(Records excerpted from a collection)
────────

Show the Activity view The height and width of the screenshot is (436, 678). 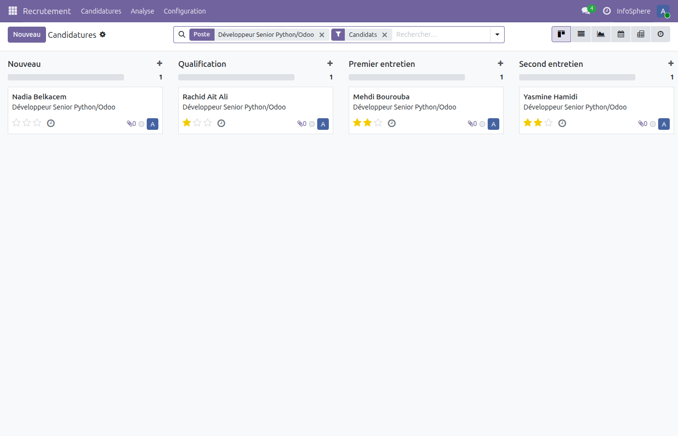pyautogui.click(x=660, y=34)
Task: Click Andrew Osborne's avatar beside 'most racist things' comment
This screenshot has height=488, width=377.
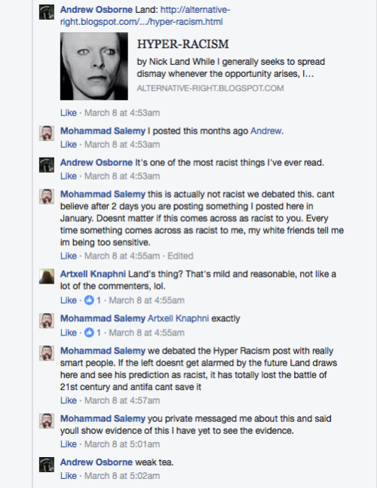Action: pyautogui.click(x=47, y=165)
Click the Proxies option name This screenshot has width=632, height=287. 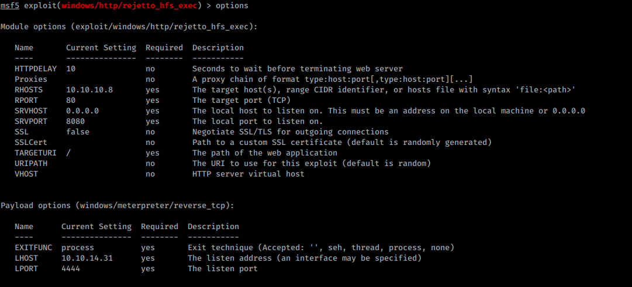click(31, 79)
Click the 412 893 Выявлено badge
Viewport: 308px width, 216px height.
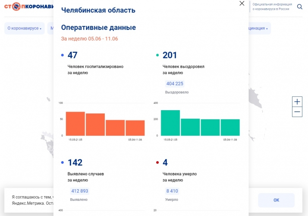coord(79,191)
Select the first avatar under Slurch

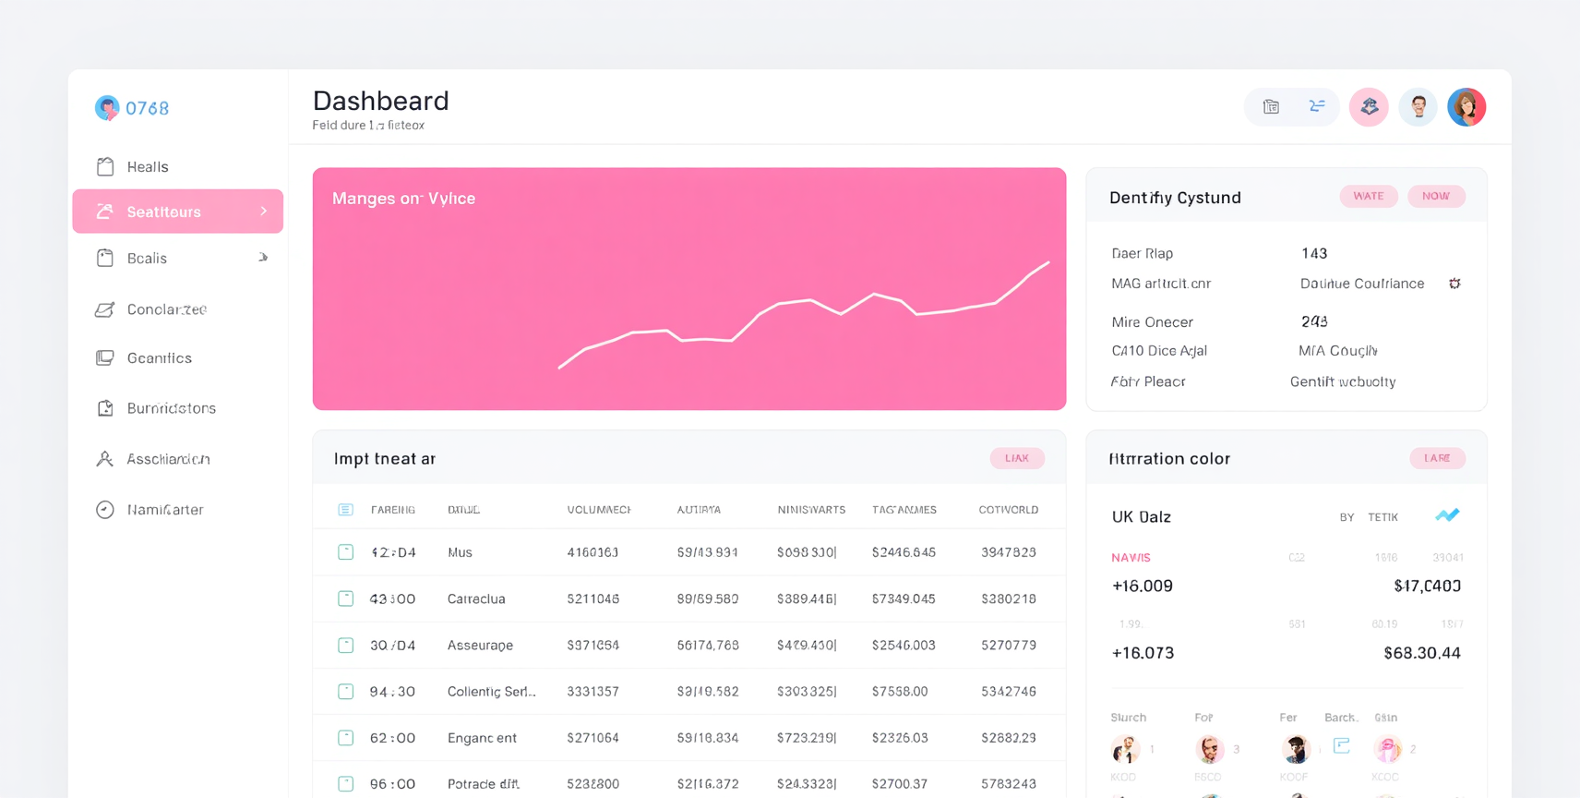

────────

Only the lines from the line with "Viewport: 308px width, 216px height." through the end of the records belong in your copy. Repeat them exactly, without pictures.

**SOLUTION FOR THIS TASK:**
Viewport: 308px width, 216px height.
coord(79,191)
Select the first avatar under Slurch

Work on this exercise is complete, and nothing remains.